Reuters News & the Semantic Web

As time goes on, i’m becoming more and more confident of the potential of the semantic web – typically, I tend to be a ‘second mover’ when it comes to new technologies or trends, I’ll usually let someone else be the early adopter, or at least remain skeptical until a quorum has emerged. But with the semantic web, and Sir Tim Berners-Lee open, linked data vision, I was sold instantly – it just seemed to make sense.

As a result, the subject of my recent thesis was focused on certain semantic web concepts in relation to news headline development, specifically looking at ‘best practice’ elements which form an objective, relevant, descriptive and cognitively cost-effective headline, to see if a best practice framework, or methodology, could be derived from from user preference. Initial results appeared to confirm my hypotheses, but along the way, I began to explore the interesting parallel with linked data standards.

Typically, news headlines tend to follow the Subject–verb–object – Wikipedia, the free encyclopedia (S-V-O) structure utilised in general linguistic typology; for example, taking a collection of Reuters headlines (Subject–Verb-Object), we can see that same structure present –

Islamic State battling Kurdish forces in Northeast Syria
Pakistan paramilitary raids HQ of major party MQM in volatile Karachi
Obama announces changes for student loan repayment
PayPal sets up Israeli security center, buys CyActive

Each of these headlines initially follows the S-V-O triple structure, with a little more information appended to the end of the initial triple. Prior research indicates that this structure is somehow more initially ‘obvious’ to human psychology, easier to process cognitively, and interestingly, this same structure is used in the RDF specification, a declarative language influenced by ideas from knowledge representation i.e. language classification. Within the RDF world, information is presented in a Subject-Predicate-Object triple, identical to the linguistic Subject-Verb-Object triple. For example, if we take one of the headlines above i.e. the PayPal entry, run this through and entity extraction tools such as Calais Viewer and parse the resulting RDF using the W3C RDF Validation Service, I end up with a set of triples that look very similar to the linguistic subject-verb-object triple –

PayPal sets up Israeli security center, buys CyActive
Subject: http://d.opencalais.com/er/company/ralg-tr1r/58dfdbf1-c0c8-3859-ad42-c9c6de8ca6e7 Predicate: http://s.opencalais.com/1/pred/tickerObject: “EBAYP”

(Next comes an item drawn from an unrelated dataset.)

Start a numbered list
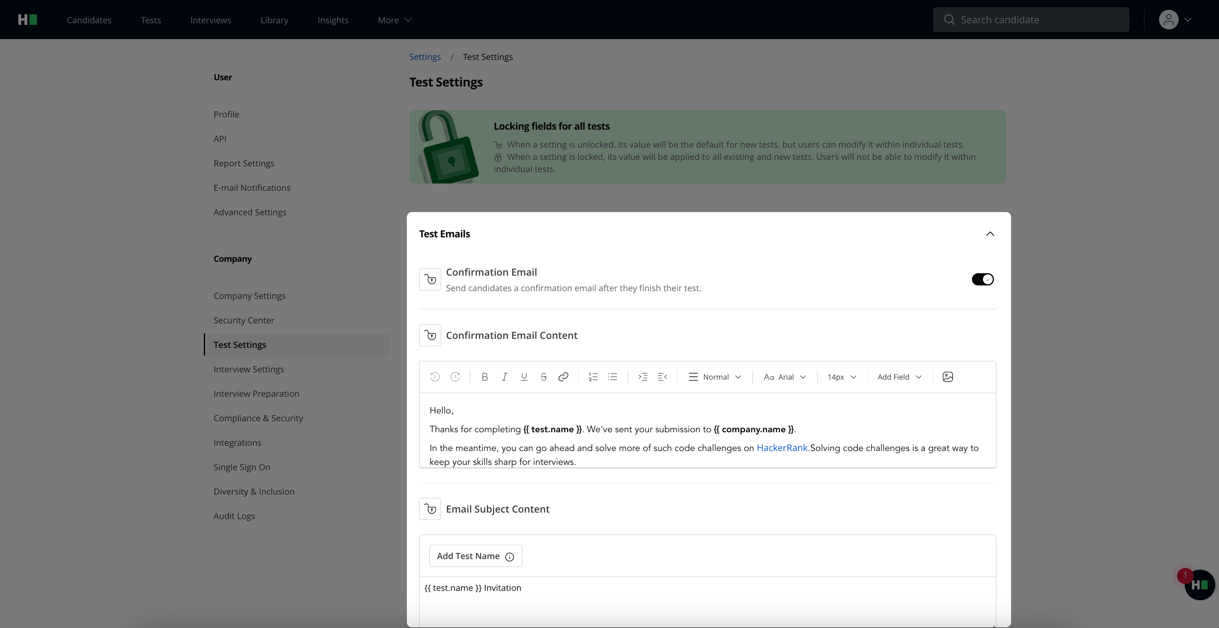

Roughly translated from the URI, this is telling us “PayPal Inc ticker symbol is EBAYP“. So within the news headline triple, we can see embedded RDF triples based upon the particular entity, and in many cases, RDF triples can be directly transposed into headlines themselves (although in this case the RDF triple is probably not exactly news worthy!).

I’m not breaking any new ground here, simply re-stating what is already known, but conceptually thinking about how we access triples helps us understand how we can derive value from that information. In the same way we use language to retrieve information from a S-V-O triple in our people interactions i.e. Chris works at Thomson Reuters, we can access similar information from RDF triples using a query language such as SPARQL Query Language for RDF. And that’s really the idea behind the semantic web, to promote a common framework that allows us to share data – making the connection between something ‘real’ like our Reuters news editorial function, and the work our Big, Open, Linked Data (BOLD) team is undertaking around Linked data.